In [None]:
# Importing numpy 
import numpy as np

""" 
1) Class: matrix
You will code a class called matrix, which will have an attribute called array_2d. 
This attribute is supposed to be a NumPy array containing numbers in two dimensions. The class matrix must have the following methods:
(in these, the parameters are in addition to self)

"""

class matrix:
    """
    Load_from_csv:
    This method should have one parameter, a file name (including, if necessary, its path and extension). 
    This method should read this CSV file and load its data to the array_2d of matrix. Each row in this file should be a row in array_2d.
    """
    def load_from_csv(self, filename : str):
        
        #Loads the matrix from a csv
        f = open(filename, 'r')
        lines = f.readlines()

        data = []
        for l in lines:
            vals = list(map(float, l.split(',')))
            data.append(vals)

        self.array_2d = np.array(data)

        f.close()

        return self.array_2d
    
    def __init__(self, filename=None, arr=None):
        #Constructor function for Matrix
       
        if filename is not None:
            self.array_2d = self.load_from_csv(filename)

        if arr is not None:
            self.array_2d = arr
    """

[Item-finding records]

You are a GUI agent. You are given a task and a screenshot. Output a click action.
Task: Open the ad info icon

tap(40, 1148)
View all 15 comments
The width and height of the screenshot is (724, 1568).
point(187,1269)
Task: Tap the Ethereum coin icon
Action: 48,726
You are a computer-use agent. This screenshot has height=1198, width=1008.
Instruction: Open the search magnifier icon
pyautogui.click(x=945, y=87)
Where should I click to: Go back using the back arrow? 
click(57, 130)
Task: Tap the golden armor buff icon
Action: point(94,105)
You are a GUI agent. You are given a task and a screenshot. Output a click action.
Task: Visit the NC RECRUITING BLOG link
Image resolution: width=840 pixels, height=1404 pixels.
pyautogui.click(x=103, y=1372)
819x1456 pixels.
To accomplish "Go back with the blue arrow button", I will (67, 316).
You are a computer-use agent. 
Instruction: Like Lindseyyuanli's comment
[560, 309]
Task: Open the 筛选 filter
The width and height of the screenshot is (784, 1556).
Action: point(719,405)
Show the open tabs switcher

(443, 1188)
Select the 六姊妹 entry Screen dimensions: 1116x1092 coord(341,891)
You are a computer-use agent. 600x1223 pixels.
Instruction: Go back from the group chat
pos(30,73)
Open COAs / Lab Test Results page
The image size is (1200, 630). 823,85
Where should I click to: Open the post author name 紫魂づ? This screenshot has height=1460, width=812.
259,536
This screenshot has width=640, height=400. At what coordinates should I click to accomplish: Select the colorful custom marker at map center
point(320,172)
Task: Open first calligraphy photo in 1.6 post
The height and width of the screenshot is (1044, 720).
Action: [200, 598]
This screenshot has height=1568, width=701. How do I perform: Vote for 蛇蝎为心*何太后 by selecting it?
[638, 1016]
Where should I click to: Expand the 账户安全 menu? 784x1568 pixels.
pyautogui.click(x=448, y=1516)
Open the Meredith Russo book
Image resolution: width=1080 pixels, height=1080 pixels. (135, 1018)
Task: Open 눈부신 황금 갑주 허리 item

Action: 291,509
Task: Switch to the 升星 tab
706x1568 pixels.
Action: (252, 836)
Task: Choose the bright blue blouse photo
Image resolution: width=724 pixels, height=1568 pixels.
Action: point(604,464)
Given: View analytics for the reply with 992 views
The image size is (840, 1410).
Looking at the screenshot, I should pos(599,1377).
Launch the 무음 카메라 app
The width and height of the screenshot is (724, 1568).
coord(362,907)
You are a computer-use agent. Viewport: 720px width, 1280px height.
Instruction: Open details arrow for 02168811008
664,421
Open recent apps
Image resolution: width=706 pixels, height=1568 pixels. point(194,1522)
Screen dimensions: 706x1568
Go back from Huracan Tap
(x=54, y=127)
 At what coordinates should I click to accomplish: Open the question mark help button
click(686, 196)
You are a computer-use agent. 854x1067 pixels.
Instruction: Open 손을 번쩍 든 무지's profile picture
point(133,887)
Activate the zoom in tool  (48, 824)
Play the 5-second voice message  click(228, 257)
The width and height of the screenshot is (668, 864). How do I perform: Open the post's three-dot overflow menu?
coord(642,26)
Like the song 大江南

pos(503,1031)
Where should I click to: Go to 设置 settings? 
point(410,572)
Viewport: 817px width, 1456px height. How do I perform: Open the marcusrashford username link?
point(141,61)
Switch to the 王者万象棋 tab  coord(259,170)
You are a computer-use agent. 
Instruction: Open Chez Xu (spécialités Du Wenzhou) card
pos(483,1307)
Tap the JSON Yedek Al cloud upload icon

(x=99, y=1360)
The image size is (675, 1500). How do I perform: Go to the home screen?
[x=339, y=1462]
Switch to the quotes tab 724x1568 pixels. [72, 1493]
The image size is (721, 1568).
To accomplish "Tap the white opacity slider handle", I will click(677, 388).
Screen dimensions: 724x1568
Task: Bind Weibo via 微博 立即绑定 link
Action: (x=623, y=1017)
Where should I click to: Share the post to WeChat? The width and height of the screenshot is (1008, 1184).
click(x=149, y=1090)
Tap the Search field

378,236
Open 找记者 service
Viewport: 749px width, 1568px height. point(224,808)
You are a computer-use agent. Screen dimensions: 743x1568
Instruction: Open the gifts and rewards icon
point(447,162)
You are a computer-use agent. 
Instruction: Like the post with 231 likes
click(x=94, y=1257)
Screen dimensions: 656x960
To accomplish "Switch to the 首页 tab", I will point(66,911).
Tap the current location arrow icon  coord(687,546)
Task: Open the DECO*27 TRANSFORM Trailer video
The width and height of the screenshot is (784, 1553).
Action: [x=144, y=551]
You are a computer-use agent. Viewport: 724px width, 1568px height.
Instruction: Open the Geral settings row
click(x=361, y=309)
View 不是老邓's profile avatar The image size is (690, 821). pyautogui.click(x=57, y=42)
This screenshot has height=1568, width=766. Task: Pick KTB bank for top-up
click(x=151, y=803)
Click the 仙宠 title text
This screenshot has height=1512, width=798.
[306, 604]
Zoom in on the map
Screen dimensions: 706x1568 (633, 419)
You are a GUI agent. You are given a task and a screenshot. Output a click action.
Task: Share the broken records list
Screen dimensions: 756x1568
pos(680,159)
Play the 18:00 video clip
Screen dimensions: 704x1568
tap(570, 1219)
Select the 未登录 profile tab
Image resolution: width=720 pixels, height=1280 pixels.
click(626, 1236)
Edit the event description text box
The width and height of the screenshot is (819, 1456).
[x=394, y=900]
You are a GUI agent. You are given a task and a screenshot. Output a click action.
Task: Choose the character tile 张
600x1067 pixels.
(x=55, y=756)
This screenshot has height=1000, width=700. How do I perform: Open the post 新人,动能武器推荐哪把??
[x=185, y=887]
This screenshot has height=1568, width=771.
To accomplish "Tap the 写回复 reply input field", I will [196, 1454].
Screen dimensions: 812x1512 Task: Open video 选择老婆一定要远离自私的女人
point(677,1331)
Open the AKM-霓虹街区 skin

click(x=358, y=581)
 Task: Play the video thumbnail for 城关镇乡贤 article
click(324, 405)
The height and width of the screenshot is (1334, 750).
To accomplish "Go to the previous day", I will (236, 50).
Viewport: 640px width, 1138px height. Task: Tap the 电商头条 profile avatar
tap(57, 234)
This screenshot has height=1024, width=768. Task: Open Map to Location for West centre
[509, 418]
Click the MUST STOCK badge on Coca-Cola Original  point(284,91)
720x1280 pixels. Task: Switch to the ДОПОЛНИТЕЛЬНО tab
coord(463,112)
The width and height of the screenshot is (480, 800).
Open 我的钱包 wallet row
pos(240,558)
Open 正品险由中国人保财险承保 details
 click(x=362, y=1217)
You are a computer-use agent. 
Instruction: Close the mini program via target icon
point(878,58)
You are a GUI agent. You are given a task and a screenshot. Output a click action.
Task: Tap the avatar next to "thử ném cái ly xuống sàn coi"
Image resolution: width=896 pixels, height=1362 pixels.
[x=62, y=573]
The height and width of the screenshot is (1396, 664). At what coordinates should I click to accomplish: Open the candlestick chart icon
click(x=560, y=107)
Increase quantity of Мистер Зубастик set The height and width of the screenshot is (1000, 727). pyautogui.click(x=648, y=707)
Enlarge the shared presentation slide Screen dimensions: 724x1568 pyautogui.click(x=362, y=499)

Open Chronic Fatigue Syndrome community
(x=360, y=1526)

**YOUR TASKS**
• A. In the matrix class code, what type does load_from_csv convert each value to?
• B. Please carry on with the matrix class code from the point where it stops.
The item-finding listing is separate material, unrelated to the matrix class code.

**PER-TASK OUTPUTS**
• A. It converts each value to a float.

• B.
    Standardize:
    This method should have no parameters. It should standardise the array_2d in the matrix calling this method.

    """
    def standardise(self):  
        
        #Standardizing the array 
        average = np.mean(self.array_2d, axis =0)
        maxValue = np.max(self.array_2d, axis =0)
        minValue = np.min(self.array_2d, axis =0)
        standardizedArray = []
        for eachrow in self.array_2d:
            stdRow = []
            stdStr = ''
            for colNo in range(len(eachrow)):
                stdRow.append((eachrow[colNo] - average[colNo]) / (maxValue[colNo] - minValue[colNo]))
            standardizedArray.append(stdRow)
        return np.array(standardizedArray)
        
    """
    get_distance:
    This method should have three parameters, two matrices (let us call them other_matrix and weights) and a number (let us call it beta). 
    If the matrix calling this method and the matrix weights have only one row, 
    this function should return a matrix containing the weighted Euclidean distance between the row in the matrix calling this method and each of the rows in other_matrix.

    """
    def get_distance(self, other_matrix, weights, beta):
        """
        It calculates the distance between this row and every row in "other_matrix"
        using the weights and beta.
        """

        if self.array_2d.shape[0] == 1:
            dists = np.zeros((other_matrix.array_2d.shape[0], 1))

            # for every row in other_matrix
            for i in range(other_matrix.array_2d.shape[0]):
                v1 = self.array_2d.reshape(1, -1)
                v2 = other_matrix.array_2d[i, :].reshape(1, -1)
                diffvec = np.square(v1 - v2)
                powerweights = np.power(weights, beta).reshape(-1, 1)
                dist = np.sum(np.dot(powerweights, diffvec))
                dists[i, :] = dist

            return dists


    """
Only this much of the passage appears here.